Amunicja podkalibrowa 125 mm Wojska Polskiego
Pocisk podkalibrowy 3BM15 (w tle elementy sabotu)
Poznań, Muzeum Broni Pancernej
Często wielokrotnie pomijanym elementem zbiorowości, który decyduje o skuteczności danego systemu uzbrojenia jest tutaj stosowana amunicja. Jest ona wyznacznikiem efektywności broni pancerne w stopniu takim, jak stosowany system kierowania ogniem (jego skuteczność) czy też wyszkolenie załóg. Niestety kwestia zabezpieczenia polskich wojsk pancernych w podkalibrową amunicję przeciwpancerną typu APFSDS-T kalibru 125 mm jest w praktyce dramatyczna i co gorsza, nawet wojna na Ukrainie (toczona od 2014 roku) i obecnie trwając zakupy nowoczesnych opancerzonych wozów bojowych, w tym czołgów, nic nie zmieniło w tej kwestii. Tutaj ważnym pytaniem jest to, kiedy ostatecznie zakończy się służba w Wojsku Polskim czołgów rodziny T-72M/M1 oraz ich modernizacji, czyli czołgów PT-91.
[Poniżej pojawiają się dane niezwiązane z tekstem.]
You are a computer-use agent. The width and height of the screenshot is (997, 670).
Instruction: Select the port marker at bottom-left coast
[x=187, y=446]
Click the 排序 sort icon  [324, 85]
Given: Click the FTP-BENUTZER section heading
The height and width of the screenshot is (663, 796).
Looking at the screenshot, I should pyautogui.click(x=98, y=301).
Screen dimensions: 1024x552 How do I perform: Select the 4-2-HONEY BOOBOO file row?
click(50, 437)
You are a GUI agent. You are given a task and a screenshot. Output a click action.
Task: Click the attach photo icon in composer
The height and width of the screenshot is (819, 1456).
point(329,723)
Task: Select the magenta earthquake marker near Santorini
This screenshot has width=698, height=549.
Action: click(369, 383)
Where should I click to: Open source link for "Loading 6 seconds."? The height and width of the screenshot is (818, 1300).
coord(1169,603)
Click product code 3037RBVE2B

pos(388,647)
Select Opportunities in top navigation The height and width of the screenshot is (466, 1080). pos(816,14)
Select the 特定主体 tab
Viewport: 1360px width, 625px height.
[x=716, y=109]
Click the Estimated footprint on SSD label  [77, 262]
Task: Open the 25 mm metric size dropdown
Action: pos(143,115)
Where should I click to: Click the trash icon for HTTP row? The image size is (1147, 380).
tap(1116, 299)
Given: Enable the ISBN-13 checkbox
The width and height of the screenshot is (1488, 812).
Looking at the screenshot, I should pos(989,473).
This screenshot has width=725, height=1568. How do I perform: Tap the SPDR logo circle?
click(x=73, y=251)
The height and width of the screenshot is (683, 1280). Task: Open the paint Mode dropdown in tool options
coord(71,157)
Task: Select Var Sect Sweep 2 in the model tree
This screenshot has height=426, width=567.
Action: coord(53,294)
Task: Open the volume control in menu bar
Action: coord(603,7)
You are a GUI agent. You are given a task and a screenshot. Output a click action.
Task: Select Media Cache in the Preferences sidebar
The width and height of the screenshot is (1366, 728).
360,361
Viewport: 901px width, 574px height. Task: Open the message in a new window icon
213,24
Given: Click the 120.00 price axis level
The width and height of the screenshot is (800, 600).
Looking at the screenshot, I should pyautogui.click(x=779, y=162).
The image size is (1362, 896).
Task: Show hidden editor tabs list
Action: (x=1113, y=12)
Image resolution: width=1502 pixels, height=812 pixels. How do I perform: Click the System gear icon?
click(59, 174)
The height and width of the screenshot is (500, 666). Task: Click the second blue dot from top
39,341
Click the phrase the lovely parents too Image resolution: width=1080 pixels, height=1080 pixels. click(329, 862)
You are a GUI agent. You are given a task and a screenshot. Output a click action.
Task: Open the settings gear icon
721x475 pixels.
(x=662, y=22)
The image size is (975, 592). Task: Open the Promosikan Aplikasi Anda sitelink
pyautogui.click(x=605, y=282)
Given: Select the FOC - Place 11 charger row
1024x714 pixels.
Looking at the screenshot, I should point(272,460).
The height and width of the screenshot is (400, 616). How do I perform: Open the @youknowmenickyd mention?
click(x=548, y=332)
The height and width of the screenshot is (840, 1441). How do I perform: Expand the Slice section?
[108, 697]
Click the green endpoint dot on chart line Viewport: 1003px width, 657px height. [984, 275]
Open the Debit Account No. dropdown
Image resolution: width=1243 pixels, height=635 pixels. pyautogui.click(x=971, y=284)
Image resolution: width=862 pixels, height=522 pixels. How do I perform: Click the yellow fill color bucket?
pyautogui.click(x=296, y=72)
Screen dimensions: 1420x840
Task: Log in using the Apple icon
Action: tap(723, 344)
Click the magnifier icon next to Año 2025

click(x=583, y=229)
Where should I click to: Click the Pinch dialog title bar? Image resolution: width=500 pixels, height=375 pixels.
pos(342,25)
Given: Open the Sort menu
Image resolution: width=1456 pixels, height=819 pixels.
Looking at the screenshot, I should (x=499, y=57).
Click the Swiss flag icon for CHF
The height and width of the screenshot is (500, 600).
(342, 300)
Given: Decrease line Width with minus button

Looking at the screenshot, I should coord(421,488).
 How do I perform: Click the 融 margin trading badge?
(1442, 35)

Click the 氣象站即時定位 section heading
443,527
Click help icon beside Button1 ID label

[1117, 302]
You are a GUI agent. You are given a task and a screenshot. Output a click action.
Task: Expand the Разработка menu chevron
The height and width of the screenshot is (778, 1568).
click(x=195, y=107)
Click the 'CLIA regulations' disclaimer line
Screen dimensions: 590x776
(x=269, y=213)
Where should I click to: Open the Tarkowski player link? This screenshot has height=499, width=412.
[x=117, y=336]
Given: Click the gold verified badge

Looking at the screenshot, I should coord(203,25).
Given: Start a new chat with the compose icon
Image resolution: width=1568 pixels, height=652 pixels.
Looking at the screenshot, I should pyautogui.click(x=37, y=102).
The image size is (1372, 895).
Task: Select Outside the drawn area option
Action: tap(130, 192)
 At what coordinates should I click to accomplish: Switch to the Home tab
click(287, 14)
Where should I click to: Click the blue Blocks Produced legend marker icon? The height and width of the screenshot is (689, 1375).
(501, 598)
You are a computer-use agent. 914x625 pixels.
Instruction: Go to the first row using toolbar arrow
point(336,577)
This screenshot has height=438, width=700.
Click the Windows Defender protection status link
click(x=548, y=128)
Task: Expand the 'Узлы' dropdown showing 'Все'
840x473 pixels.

W Siłach Zbrojnych Rzeczpospolitej Polski kaliber 125 mm wykorzystywani jest przez (liczba podawana przed rozpoczęciem eskalacji wojny na terytorium Ukrainy i przed rozpoczęciem tam dostaw sprzętu wojskowego), używana była przez 232 czołgi podstawowe PT-91 (inne dane 233 egzemplarze) oraz około 500 czołgów średnich rodziny T-72M/M1 (ich liczba bywała zmienna, najpierw część wozów przekazano do agencji mienia wojskowego, potem została z nich wycofana). Wraz z początkiem kolnego stulecia, po 2000 roku w Polsce zaczęły być przeprowadzane analizy na temat skuteczności stosowanych armat czołgowych 2A46 oraz amunicji przeciwpancernej kalibru 125 mm dla czołgów T-72 i ich modernizacji i systemów celowniczych czy kierowania ogniem. Analiza stanu technicznego czołgów tego typu, która została przeprowadzona przez Gliwickie OBRUM w 2003 roku stwierdzało wprost, że stosowane armaty charakteryzują się niską skutecznością strzały, stosowana do nich lufa posiada niską trwałość, w czołgach T-72 dowódca posiada nikłe zdolności obserwacji terenu w warunkach nocnych i przekazywania odpowiednich danych działonowemu, oddanie szybkiego i precyzyjnego strzału było w praktyce niemożliwe, jeżeli doszło by do takiej potrzeby. Zastosowane w wozach systemy stabilizacji są już mało dokładne i z powodu ich zużycia bardzo awaryjne, a to powodowało, że skuteczność prowadzonego ognia w ruchu jest niewielka. Niby nic nowego, temat znany wśród znawców broni pancernej doskonale, ale należy pamiętać, że analiza ta została przeprowadzona w 2003 roku, po ponad 20 latach nic się nie zmieniło, a sytuacja polityczna, jak i militarna w Europie znacząco się zmieniła. Dziś modernizacja czołgów T-72M/M1 czy PT-91 faktycznie wydaje się bez większego sensu. Niestety, spóźniliśmy się tutaj o ponad 10-15 lat, ale jeżeli chodzi o amunicję, to sprawa wydaje się całkowicie zapomniana przez polskie Ministerstwo Obrony Narodowej, a jej wymiana wydaje się nadal potrzebna.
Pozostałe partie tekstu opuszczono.